In Cyberpunk 2077, this is where the game starts when you begin as a wealthy novaclass. Everything is better when you’re rich. Preem edgezone shit.

Jackie Welles’ shitter!

Here’s your new best choom, not Jackie Welles who gives a fuck about a gonk who dies in the first half of the game? No, I’m talking about this shitter who chills unbothered in a half-trampled shack, with the door blocking the doorway. The ceiling in here is covered in graffiti because when Jackie does something it isn’t subtly. Bottle of bleach IN the bowl, I guess that’s what he thinks cleaning is. Another one on the ledge by the shower, because that’s what he thinks soap is! Good ol Jackie, perfect meat shield and obviously his shitter would look like this.

Jemison’s UC Prison shitter!

Meander excessively to the UC building in Jemison to find a Va’Ruun Prisoner named Mir’za- who, per the Galactic Dignity Treaty, has a prison shitter. And apparently gets to keep wearing her body armor? The UC evidently believed the public placement of this shitter would cow Mir’za into feeling less-than, because she would have to use it in front of everyone. But ask yourself, as you take in the kohl kojol sunscreen smudged all over that bald head and (take my word for it) meth mouth, who is really being cowed here? You know Mir’za loves making the shift guard suffer when she situates herself on this perch. She probably stares them down. This shitter is Dark Wilson and with a corner office. The arrow points the way you will avert your gaze from the eyeball assault.

The Mighty Lamb Provides!

From Bucket Brigadier Mahilo who says: “From the game Cult of the Lamb for your Throne thing. I’ve got outhouses here for my cultists to poop in. You can harvest the poop as fertilizer for your crops. My cult shares everything with each other, gold, poop, corpses, etc. Don’t you want to be a part of something? If you’re going to have to pick between the dark cult of the Old Faith and the dark cult of the Lamb, why not go with the one that’s going to win?” The quest marker text (mouse rollover on image to see) needs to calm down about the putrid mess but I mean if fertilizer is your industry, makes sense!

The shitter within!

Courtesy of Bucket Brigadier ILikeSocks: “Pacific Drive. You’re trapped in the Olympic Exclusion Zone located in the Pacific Northwest. It’s sort of a paranatural Chernobyl where some shit clearly went wrong and everything’s abandoned, full of anomalies and monster things. You need to manage your PoS car to cross the zone and escape. Your car even develops anomalies if you’re out too long. Turning my steering wheel causes the headlights to turn off and it takes place like 90% at night. The car becomes self-aware. Now everytime I get in and out of my car it opens my left door. It slammed the trunk door down on my head and caused damage. Anyway.. I’m not sure why there’s an outhouse INSIDE the building… 100% there is no indoor plumbing on this one so that little gas station cabin thing must STINK.”

The graphics in Pacific Drive have a distinctive flair similar to The Long Dark, which is also a post-apocalyptic exploring game. Do the shitters in Pacific Drive become self-aware like the car? And do they need therapy when it happens?

STARLIGHT potty punch!

Submitted by 2023 Bucket Brigadier of the Year Rockin T, who says “Barry is the protag and he’s aboard a ship rn looking through the cabins. The girl attacking is a zombie. ALSO there’s a medical office key in that toilet!” The shitter is a very unamused passenger aboard a fancy boat called STARLIGHT and of course got pulled into this ridiculous mess. This shitter is from Resident Evil: Gaiden on Game Boy Color!

— INSTRUCTIONS FOR THE TASK —
Extract the portion of the passage on video game toilets between "The Mighty Lamb" and "The shitter within!", inclusive. The lines that come next have no connection to the passage on video game toilets.

— EXTRACTED INFORMATION —

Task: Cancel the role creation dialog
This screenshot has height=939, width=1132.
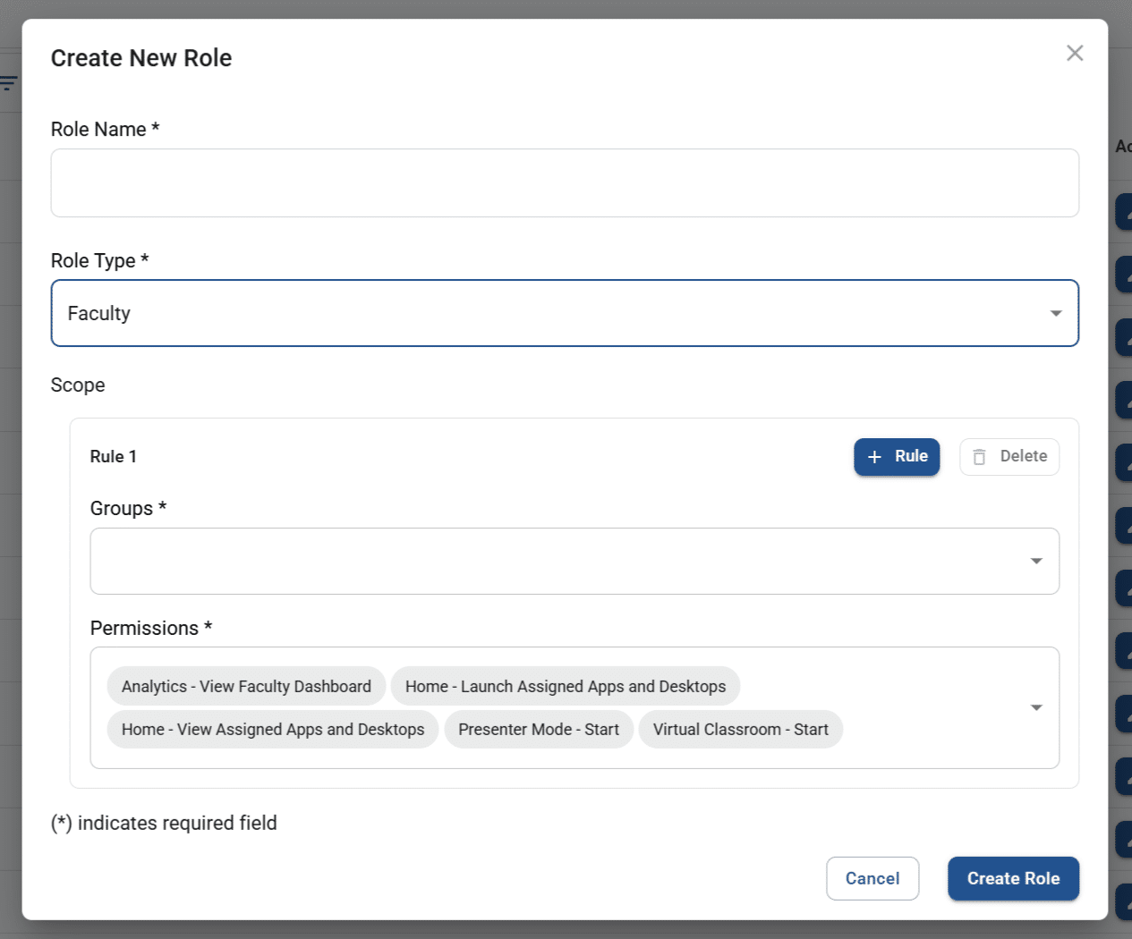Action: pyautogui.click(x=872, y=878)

---

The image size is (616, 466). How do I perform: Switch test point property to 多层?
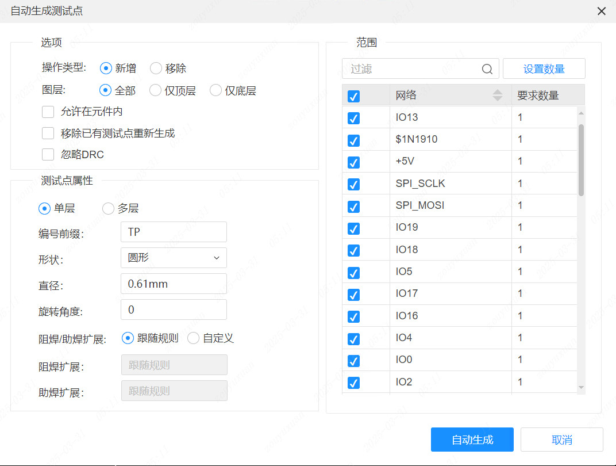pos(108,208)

...

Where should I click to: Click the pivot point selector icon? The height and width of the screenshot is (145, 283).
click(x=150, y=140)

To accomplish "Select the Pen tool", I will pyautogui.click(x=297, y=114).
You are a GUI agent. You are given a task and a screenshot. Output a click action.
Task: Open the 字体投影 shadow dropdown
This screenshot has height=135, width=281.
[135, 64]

— YOUR RESPONSE —
The Mighty Lamb Provides!

From Bucket Brigadier Mahilo who says: “From the game Cult of the Lamb for your Throne thing. I’ve got outhouses here for my cultists to poop in. You can harvest the poop as fertilizer for your crops. My cult shares everything with each other, gold, poop, corpses, etc. Don’t you want to be a part of something? If you’re going to have to pick between the dark cult of the Old Faith and the dark cult of the Lamb, why not go with the one that’s going to win?” The quest marker text (mouse rollover on image to see) needs to calm down about the putrid mess but I mean if fertilizer is your industry, makes sense!

The shitter within!